— Page excerpt —
Bioelectrochemical systems

Microbial bioelectrochemical systems and electro-fermentation

Bioelectrochemical systems (BES) are electrochemical processes in which the oxidation reaction at the anode and /or reduction at the cathode is catalysed by microorganisms. The most famous example of these processes is the microbial fuel cell (MFC), in which the treatment of organic effluents is coupled to the production of electricity. But the potential applications of these processes are very diverse, from H2 to platform molecules production, and there is an increasing interest from researcher for this topic for the last 15 years.

The microorganisms catalyzing the reactions in the BES exchange electrons with the electrodes that they use as an electron acceptor in the case of oxidation reactions at the anode, or as an electron donor in the case of cathodic reactions. They are most often structured in biofilms on the electrode and are qualified as electroactive. One of the limiting factors in BES is the difficulty in controlling the formation of an efficient and time-stable biofilm on the electrodes.


Copyright: LBE

BES are used in the LBE as models for the study of microbial interactions and for the development of eco-engineering strategies for microbial ecosystems.

We are particularly interested in the formation of biofilm on graphite electrodes through the choice and preparation of the inoculum depending on the reaction to be catalyzed and the operating conditions, the development of enrichment strategies or the reconstruction of biofilms from pure strains. In the case of complex substrates, it is also important to study the interactions between the biofilm and the planktonic community.

A recent development of this work is the electro-fermentation in which polarized electrodes are used to orient and control fermentation processes which take place in the reaction medium and not on the electrodes as in the case of the BES (Moscoviz et al. , 2016). This research also opens nice perspectives on the study of inter-species electron transfer  (Moscoviz et al., 2017).

— Required actions —
[1] Extract the passage of the page on bioelectrochemical systems between "BES are used in the" and "the planktonic community.", inclusive.
[2] Extend the page on bioelectrochemical systems with further text that picks up after its final sentence.
The records that follow bear no relation to the page on bioelectrochemical systems.

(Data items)
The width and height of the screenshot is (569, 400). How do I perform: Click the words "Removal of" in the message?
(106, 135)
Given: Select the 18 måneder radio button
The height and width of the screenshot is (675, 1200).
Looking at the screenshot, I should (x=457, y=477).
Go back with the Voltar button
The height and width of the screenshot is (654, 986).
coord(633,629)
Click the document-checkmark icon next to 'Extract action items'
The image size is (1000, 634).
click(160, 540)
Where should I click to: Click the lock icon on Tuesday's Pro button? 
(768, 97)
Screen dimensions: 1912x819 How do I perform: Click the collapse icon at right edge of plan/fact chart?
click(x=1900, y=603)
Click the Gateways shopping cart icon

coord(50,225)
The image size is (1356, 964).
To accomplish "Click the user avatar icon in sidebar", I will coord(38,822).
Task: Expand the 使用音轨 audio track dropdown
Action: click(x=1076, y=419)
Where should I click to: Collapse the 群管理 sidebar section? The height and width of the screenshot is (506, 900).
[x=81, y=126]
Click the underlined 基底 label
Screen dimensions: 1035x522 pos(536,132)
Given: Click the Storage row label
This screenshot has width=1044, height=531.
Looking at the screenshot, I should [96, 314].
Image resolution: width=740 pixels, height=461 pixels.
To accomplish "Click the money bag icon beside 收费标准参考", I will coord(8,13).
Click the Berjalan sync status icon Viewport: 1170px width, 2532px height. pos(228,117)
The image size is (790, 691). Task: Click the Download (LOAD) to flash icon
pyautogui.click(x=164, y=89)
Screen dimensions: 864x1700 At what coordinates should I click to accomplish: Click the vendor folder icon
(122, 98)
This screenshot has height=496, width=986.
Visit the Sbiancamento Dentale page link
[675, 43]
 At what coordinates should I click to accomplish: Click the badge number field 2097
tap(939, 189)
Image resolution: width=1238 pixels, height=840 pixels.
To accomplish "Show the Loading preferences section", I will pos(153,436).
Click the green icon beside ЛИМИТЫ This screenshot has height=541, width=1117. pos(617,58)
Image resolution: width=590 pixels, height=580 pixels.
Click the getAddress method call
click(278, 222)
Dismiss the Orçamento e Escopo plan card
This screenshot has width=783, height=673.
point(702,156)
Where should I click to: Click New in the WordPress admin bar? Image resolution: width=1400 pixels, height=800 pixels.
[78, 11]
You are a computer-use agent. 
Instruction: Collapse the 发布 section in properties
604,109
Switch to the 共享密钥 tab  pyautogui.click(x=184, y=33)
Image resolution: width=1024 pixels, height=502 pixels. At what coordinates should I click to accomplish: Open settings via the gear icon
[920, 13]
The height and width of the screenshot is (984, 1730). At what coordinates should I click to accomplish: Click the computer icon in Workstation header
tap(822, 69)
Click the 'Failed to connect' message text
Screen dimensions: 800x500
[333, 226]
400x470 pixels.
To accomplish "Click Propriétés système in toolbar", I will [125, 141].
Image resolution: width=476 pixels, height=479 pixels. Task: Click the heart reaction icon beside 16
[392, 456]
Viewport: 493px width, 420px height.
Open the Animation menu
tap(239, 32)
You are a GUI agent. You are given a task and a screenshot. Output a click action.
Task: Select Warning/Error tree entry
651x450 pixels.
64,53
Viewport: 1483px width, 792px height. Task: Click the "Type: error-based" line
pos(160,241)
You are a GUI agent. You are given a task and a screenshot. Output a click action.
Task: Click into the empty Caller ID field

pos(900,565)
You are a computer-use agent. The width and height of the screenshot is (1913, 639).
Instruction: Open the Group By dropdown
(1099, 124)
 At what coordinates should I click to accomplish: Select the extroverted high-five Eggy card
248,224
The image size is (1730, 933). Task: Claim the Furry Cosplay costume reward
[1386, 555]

— Answers by item number —
[1]
BES are used in the LBE as models for the study of microbial interactions and for the development of eco-engineering strategies for microbial ecosystems.

We are particularly interested in the formation of biofilm on graphite electrodes through the choice and preparation of the inoculum depending on the reaction to be catalyzed and the operating conditions, the development of enrichment strategies or the reconstruction of biofilms from pure strains. In the case of complex substrates, it is also important to study the interactions between the biofilm and the planktonic community.

[2]
  • Moscoviz, R., de Fouchécour, F., Santa-Catalina, G., Bernet, N., Trably, E. (2017) Cooperative growth of Geobacter sulfurreducens and Clostridium pasteurianum with subsequent metabolic shift in glycerol fermentation. Scientific Reports, 7, 44334. DOI:10.1038/srep44334
  • Moscoviz, R., Toledo-Alarcon, J., Trably, E., Bernet, N. (2016) Electro-fermentation: how to drive fermentation using electrochemical systems. Trends in Biotechnology, 34(11), 856-865. DOI:10.1016/j.tibtech.2016.04.009
  • Pierra, M., Carmona-Martínez, A.A., Trably, E., Godon, J.J., Bernet, N. (2015) Specific and efficient electrochemical selection of Geoalkalibacter subterraneus and Desulfuromonas acetoxidans in high current-producing biofilms. Bioelectrochemistry, 106, 221-225. DOI:10.1016/j.bioelechem.2015.02.003.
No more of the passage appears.